Source excerpt ->

—————

Michelle Stuart's Mythologies

Mark Davis


It's unsurprising that artist Michelle Stuart held early aspirations of becoming a writer. Her photographic grids, which she has constructed for more than a decade, read like unmoored, surrealist fiction. Images of constellations mix with those of mysterious silhouettes, mushroom clouds, and the tumultuous ocean; tropical landscapes are paired with ships arriving at port and intimate letters exchanged between her parents; archaeological sites, natural specimens, and ethnographic portraits collectively invite an anthropological study. Formatted into a grid, these images form webs of visual mythologies, blending autobiography and collective history.

Photography, however, is not the medium for which the Southern California-raised, New York-based artist is known. Now in her early 80s, Stuart traveled the globe during the '60s and '70s, creating earthworks as well as imprints and rubbings of soil, rock, and clay on paper and muslin scrolls. Although her use of photography began during this period, her images have never been highlighted—until now, with the exhibition "Michelle Stuart, Theatre of Memory: Photographic Works" at the Bronx Museum of the Arts. As Stuart puts it, the grid has been a part of her visual vocabulary since "forever ago," and her choice in medium naturally developed.

"I have found, and most artists are probably this way, that [when] you're working on some kind of idea, the idea makes demands," she says. "In order to execute the idea, you need a certain material that is going to allow you to do what you're challenged to do in your imagination. You should use whatever you can and it's amazing how even if you change the medium, your work is still yours," the artist continues. Having also completed sculptures in a grid format, she explains, "I find great satisfaction in the rigorous structure of the grid, but I like the organic on the grid so that there's a combination of structure and chaos."

—————

Problems to solve ->
(1) Reproduce the passage of the Michelle Stuart article from "It's unsurprising that" up to and including "and collective history.".
(2) According to the Michelle Stuart article, which museum is showing the exhibition of her photographic works?
The recorded data has nothing to do with the tasks.

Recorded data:

—————

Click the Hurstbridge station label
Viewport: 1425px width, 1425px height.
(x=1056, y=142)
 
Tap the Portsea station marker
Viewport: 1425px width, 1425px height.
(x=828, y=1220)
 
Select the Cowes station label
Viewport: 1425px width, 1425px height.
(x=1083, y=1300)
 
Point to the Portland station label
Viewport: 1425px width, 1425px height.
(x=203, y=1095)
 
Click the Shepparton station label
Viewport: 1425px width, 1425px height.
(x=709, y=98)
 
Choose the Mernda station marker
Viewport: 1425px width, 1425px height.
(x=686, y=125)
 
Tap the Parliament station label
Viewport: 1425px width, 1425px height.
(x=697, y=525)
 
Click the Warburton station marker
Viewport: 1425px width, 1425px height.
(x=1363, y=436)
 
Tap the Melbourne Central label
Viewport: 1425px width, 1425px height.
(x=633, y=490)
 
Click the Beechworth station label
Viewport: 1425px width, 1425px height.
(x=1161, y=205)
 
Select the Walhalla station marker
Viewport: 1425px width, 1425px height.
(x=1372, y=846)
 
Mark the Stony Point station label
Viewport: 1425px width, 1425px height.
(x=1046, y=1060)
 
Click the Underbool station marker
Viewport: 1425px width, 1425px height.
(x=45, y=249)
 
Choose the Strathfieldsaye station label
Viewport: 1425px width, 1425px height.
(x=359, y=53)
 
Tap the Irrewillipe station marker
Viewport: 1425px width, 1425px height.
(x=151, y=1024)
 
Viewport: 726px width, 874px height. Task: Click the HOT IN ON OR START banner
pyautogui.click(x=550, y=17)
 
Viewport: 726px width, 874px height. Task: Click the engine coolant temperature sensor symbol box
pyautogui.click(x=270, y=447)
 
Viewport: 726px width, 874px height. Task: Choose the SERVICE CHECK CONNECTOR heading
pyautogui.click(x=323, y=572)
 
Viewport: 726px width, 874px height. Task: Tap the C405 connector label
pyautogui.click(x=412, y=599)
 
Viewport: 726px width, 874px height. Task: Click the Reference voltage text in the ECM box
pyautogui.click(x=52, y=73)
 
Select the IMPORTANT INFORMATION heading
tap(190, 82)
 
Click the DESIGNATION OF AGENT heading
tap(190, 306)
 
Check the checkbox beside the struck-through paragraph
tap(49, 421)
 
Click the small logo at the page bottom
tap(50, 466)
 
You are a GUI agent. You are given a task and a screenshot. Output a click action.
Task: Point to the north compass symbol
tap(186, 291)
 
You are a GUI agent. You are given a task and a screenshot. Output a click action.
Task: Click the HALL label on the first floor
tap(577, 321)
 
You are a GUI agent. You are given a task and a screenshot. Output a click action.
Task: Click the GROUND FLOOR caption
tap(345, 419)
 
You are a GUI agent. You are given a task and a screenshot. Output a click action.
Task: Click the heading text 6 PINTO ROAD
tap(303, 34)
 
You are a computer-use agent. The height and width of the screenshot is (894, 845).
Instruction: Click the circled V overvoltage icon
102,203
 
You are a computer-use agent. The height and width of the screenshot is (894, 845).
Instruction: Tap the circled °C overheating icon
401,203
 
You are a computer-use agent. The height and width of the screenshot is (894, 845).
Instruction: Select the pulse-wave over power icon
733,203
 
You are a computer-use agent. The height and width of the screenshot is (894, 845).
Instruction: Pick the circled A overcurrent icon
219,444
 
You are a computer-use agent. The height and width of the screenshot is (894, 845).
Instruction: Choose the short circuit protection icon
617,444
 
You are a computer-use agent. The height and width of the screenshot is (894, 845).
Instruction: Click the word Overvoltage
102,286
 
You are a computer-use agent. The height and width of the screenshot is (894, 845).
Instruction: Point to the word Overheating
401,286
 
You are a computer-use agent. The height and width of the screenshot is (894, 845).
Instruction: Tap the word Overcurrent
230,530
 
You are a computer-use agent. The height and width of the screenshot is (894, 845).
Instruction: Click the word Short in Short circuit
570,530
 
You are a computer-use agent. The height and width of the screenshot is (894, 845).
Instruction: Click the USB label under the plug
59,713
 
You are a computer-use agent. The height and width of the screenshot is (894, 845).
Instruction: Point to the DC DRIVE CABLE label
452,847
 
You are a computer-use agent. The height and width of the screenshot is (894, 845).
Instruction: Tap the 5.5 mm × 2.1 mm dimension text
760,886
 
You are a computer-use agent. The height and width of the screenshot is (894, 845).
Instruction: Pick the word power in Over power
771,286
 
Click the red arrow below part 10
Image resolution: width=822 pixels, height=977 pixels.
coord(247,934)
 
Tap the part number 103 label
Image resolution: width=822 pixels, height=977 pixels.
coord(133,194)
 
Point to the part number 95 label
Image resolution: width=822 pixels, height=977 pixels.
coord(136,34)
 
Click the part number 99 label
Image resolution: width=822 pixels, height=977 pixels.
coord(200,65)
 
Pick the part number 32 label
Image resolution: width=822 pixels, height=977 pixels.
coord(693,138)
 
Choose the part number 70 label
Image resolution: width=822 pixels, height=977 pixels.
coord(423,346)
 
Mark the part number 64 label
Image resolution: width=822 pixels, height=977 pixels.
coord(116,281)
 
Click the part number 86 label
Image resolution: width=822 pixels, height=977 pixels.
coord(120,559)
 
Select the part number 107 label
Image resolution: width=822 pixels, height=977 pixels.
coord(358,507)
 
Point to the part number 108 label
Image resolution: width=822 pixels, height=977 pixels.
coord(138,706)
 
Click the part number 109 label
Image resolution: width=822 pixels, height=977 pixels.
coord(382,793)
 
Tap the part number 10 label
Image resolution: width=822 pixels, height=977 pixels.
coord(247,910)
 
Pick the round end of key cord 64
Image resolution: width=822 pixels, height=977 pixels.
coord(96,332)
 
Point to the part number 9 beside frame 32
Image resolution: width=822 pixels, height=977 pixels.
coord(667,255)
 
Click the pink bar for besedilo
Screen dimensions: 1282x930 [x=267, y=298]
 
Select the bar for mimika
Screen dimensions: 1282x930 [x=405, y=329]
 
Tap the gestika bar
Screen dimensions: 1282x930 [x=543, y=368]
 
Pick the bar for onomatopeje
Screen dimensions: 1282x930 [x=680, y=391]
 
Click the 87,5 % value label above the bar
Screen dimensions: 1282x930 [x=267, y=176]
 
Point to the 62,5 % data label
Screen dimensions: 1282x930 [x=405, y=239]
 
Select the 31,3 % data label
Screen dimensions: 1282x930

—————

Written answers ->
(1)
It's unsurprising that artist Michelle Stuart held early aspirations of becoming a writer. Her photographic grids, which she has constructed for more than a decade, read like unmoored, surrealist fiction. Images of constellations mix with those of mysterious silhouettes, mushroom clouds, and the tumultuous ocean; tropical landscapes are paired with ships arriving at port and intimate letters exchanged between her parents; archaeological sites, natural specimens, and ethnographic portraits collectively invite an anthropological study. Formatted into a grid, these images form webs of visual mythologies, blending autobiography and collective history.

(2) The Bronx Museum of the Arts.